I suspect it’s also pretty easy to jailbreak (bypassing its guardrails): please do have a go, and share what you come up with. A fiver to anyone who can get it to send a weed brownie recipe.
Creating AskMM is just to illustrate a bigger point: this is an unbelievable step forward and a game-changer for the future of computing. When web 2.0 came along, anyone could contribute to the open web without any special experience or skills. Now, anyone can build the web. This has the potential to upend the way we live in small ways and big. With a smart kettle, smart doorbell, AI and a tool like Firebase: you could build an app that boils your kettle as soon as you walk through the door.

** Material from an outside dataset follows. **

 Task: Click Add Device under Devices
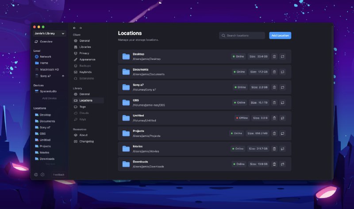(50, 98)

(The real future is that these apps build themselves. Your smart kettle just teaches itself to turn on when you walk through the door. AI will eventually enable the tech we use today to become exponentially more personalised and useful.)
It’ll also have monumental impacts for the economy: computing jobs are some of the best paid in the economy today. What will replace those jobs if AI replaces those roles?
I have no idea, but no one is safe from the shifts that AI will create. Society has to adapt fast keep up with this technology - something that governments have historically been very bad at.